### Jobs:
1. Duplicate the passage of the Cassius Mining case report starting at "Notwithstanding this, the" and ending at "798) of Ghana.".
2. Pick up the Cassius Mining case report after its final sentence and continue it.

### Page text:
=====
It would be recalled that years ago, Cassius Mining, an Australian-owned mining company, instituted international arbitration against Ghana at the Permanent Court of Arbitration claiming about US$300 Million, which was suspended following objections by the Attorney-General.

Notwithstanding this, the Australian-owned company made attempts at resorting to other international arbitration forum to pursue its quest of instituting international arbitration against Ghana.

Backing his application with many voluminous documents, the AG stated that, on October 12, 2016, Cassius Mining Limited applied for a prospecting licence from the Government covering 13.791 km2 of the Gbane/Datoko area in Talensi, Upper East Region of Ghana.

This was granted by the Government on December 28, 2016, for a term of two years expiring in December 2018.

The A-G contended that clause 21 of the Prospecting Licence Agreement specifically required any question or dispute that arose regarding the rights, powers, duties, and liabilities of the parties thereto, to be referred to arbitration in accordance with the Alternative Dispute Resolution Act, 2010 (Act 798) of Ghana.

Mr Joseph Kwadwo Konadu, Counsel for the Company, told the Court presided over by Justice Mrs Akua Sarpomaa Amoah that they had filed an affidavit in opposition and statement of case on Wednesday July 19, 2023, together with a preliminary objection.

The Attorney-General told the Court that his outfit was not served but it had seen a copy of the affidavit in opposition and statement of case.
=====
[Records from a dataset]

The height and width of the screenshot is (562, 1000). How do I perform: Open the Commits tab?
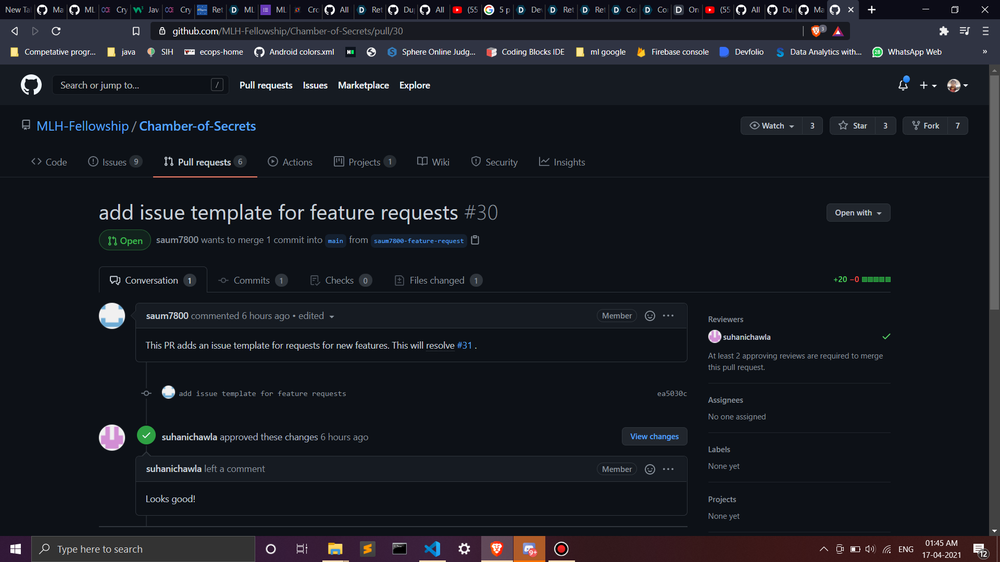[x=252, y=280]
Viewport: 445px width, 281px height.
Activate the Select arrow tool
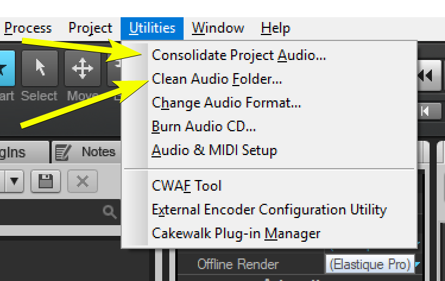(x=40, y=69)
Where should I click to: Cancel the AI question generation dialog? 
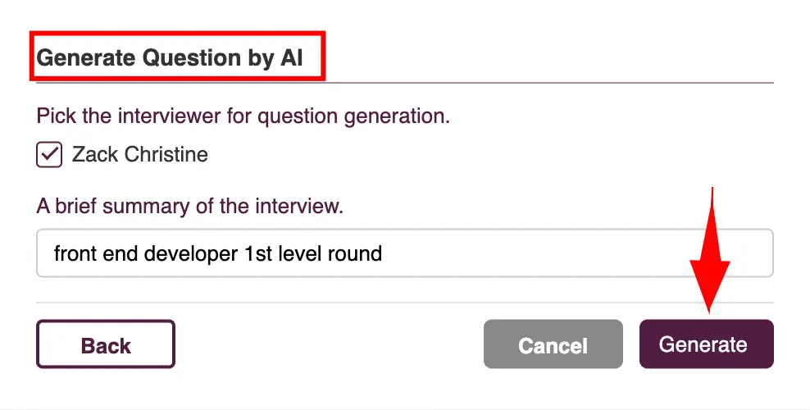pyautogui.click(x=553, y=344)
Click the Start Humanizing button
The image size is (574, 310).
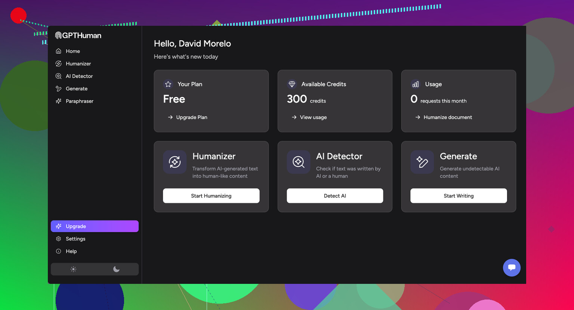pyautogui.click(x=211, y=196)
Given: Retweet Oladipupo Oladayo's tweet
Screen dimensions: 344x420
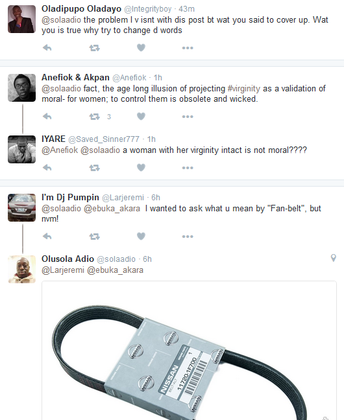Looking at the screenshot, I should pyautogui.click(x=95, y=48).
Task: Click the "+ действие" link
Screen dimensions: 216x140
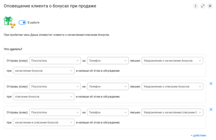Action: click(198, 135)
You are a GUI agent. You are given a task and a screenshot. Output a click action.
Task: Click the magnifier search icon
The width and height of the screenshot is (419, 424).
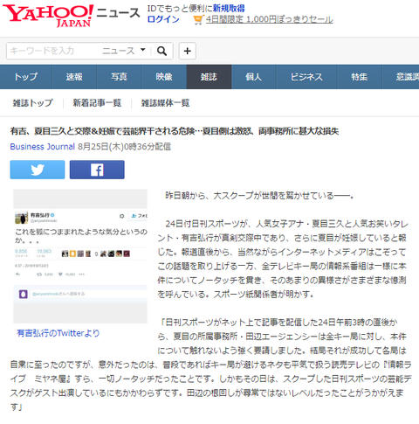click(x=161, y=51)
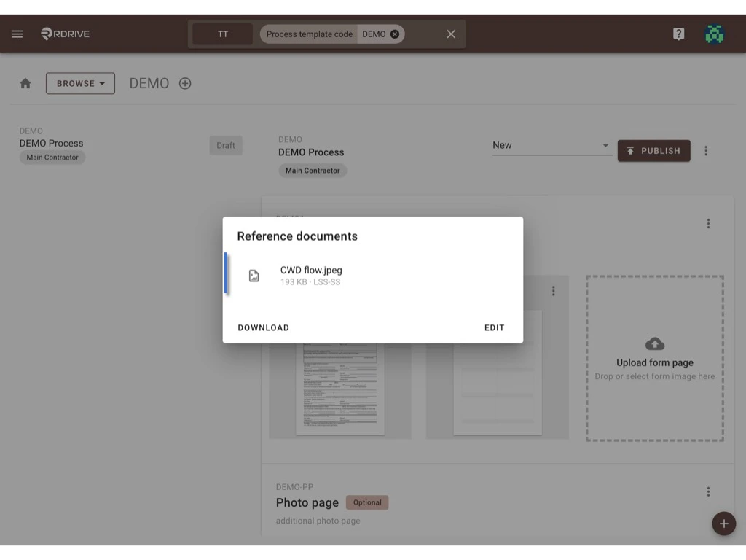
=====
### Expected answers:
1.
Notwithstanding this, the Australian-owned company made attempts at resorting to other international arbitration forum to pursue its quest of instituting international arbitration against Ghana.

Backing his application with many voluminous documents, the AG stated that, on October 12, 2016, Cassius Mining Limited applied for a prospecting licence from the Government covering 13.791 km2 of the Gbane/Datoko area in Talensi, Upper East Region of Ghana.

This was granted by the Government on December 28, 2016, for a term of two years expiring in December 2018.

The A-G contended that clause 21 of the Prospecting Licence Agreement specifically required any question or dispute that arose regarding the rights, powers, duties, and liabilities of the parties thereto, to be referred to arbitration in accordance with the Alternative Dispute Resolution Act, 2010 (Act 798) of Ghana.

2.
Mr Godfred Yeboah Dame said: “I have perused the process and essentially canvasses point of law in opposition to the application, respectfully I do not think I will be handicapped at all in continuing with the trial.”

Konadu: As is clearly indicated on the motion paper, the legal basis and foundation of this application is section 39:3 of alternative dispute resolution Act 798.

Respectfully, that section provides for the powers of this court to support arbitration proceedings and in the spirit of Act 798, which is fashioned under the UNCITRAL model law, therefore, the court’s intervention under circumstances such as these is conditioned upon certain things occurring first.

Under section 39:3 where the application is not one of urgency, the court only has jurisdiction to proceed in an application under section 39 when first the application is on notice to another party in the application proceedings as well as the arbitration tribunal and most importantly, either the permission of the tribunal has been obtained by the applicant or the parties have agreed in writing.

Under section 39:2, this court can proceed without the conditions in 39:3 being met when two precautions exist.

The first is that it should be a case of urgency but secondly, the application should be for the preservation of evidence or assets.

The current application is not for the preservation of evidence or assets. Indeed, it is clear from paragraph 36 of the affidavit in support that this is an application for an anti-arbitration injunction so section 39:2 cannot apply.

So, we go back to section 39:3. Obviously, the parties have not agreed in writing to this application to move.

The written agreement under 39:3 is not present in this case.

Secondly, the permission of the tribunal has also not been sought. If any of the two conditions were presented, then obviously as a court of record, they would have had to be exhibited, but in this case, that has not been done.

Respectfully, mere notice to the tribunal is not permission. Under section 39:3, an additional requirement to first seek permission is required.

We did not find any Ghanaian authority on the subject, but the position does not lack authority in the Common Law world.

Our provision is like Section 44 of the English arbitration Act.

AG: The preliminary objection is baseless and seeks to distort the nature of the application before the court. The application before you is very specific and invokes the court’s power under section 39:(1)(e) only, and not any other provision of Act 798.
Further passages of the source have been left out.